Lifetime of vector::push_back() elements

Question

I want to confirm what I think I understand about the lifetime of objects which have been push_back()'ed on an std::vector. What I read says that the elements in the vector are copies. So, is the usage below OK? Specifically, is the variable s in f2() a different instance of an std::string than the one that is push_back()'ed in f1(), and thus safe to use?

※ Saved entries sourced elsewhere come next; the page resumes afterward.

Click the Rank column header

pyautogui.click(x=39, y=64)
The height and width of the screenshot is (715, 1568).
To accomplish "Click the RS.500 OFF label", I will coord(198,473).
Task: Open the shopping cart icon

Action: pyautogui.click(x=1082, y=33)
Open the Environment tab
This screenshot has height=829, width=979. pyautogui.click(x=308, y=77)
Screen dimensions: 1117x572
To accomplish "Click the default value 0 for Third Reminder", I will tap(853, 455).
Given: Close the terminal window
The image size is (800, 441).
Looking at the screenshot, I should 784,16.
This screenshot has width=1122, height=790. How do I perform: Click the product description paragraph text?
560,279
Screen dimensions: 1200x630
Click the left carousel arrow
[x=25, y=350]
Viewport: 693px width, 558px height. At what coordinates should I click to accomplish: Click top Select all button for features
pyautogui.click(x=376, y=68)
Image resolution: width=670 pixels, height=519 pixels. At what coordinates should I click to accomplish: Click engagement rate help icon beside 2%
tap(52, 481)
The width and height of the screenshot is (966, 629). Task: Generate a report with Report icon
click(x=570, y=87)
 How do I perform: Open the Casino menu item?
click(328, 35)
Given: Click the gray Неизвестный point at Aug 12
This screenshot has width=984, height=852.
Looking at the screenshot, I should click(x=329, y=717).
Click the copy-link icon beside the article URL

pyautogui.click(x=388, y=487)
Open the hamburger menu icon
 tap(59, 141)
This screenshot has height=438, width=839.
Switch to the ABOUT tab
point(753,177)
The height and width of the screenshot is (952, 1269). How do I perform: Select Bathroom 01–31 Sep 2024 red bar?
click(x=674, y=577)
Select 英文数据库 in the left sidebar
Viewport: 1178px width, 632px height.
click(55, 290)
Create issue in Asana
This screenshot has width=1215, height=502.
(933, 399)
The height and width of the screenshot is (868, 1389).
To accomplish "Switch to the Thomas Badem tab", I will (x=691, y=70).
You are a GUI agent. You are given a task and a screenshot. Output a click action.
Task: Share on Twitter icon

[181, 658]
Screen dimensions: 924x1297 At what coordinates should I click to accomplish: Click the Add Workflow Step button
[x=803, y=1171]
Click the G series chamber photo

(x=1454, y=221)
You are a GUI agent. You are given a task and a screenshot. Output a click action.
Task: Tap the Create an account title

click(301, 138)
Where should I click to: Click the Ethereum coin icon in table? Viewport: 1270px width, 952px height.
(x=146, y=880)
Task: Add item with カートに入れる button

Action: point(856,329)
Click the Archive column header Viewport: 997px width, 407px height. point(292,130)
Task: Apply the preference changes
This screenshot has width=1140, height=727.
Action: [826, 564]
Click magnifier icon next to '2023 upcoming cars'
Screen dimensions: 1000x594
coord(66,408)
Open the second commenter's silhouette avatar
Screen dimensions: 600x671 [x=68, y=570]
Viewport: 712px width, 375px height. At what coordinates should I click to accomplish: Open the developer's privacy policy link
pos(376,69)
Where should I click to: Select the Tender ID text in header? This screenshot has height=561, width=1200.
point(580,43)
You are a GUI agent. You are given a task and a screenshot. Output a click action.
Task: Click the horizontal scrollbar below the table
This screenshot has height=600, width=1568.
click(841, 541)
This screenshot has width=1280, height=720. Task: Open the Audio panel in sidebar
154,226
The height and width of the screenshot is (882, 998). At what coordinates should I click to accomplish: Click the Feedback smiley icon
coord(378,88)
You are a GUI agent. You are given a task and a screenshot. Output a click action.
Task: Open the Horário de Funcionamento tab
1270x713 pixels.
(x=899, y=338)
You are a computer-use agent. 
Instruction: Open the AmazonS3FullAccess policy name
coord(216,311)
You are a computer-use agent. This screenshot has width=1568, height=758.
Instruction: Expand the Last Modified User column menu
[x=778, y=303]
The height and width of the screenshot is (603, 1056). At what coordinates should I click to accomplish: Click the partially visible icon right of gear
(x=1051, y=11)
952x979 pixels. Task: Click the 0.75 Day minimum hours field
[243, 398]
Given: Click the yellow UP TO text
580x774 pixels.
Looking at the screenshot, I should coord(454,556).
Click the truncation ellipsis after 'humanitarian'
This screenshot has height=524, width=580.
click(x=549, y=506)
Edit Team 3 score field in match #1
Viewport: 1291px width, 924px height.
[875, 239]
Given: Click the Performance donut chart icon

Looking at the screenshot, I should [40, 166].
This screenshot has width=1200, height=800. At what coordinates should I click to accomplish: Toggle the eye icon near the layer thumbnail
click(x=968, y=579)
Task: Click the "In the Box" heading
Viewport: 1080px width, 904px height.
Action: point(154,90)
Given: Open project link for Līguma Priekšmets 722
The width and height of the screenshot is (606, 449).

void f1(std::vector<std::string>* pv) {
    std::string s = "hi";               
    pv->push_back(s);
}

void f2(void) {
    std::vector<std::string> v;
    f1(&v);
    for (size_t i = 0; i < v.size(); ++i) {
        std::string s = v.at(i);
        std::cout << s;
    }
}

Answer 1

Yes that is correct. A copy of string s gets stored during push_back. Check the doccumentation for detail. It states:

void push_back ( const T& x );

Adds a new element at the end of the vector, after its current last element. The content of this new element is initialized to a copy of x.

Parameters
x
Value to be copied to the new element.
T is the first template parameter (the type of the elements stored in the vector).

Answer 2

std::string s = "hi";               
pv->push_back(s);

Note that this is unnecessarily inefficient. Since s is an lvalue, push_back will indeed make a copy. If you say pv->push_back(std::string("hi")) instead, a C++0x compiler can replace the copy with a move, because std::string("hi") is an rvalue. You could even say:

pv->emplace_back("hi");

to construct the string object in place. No copy or move necessary.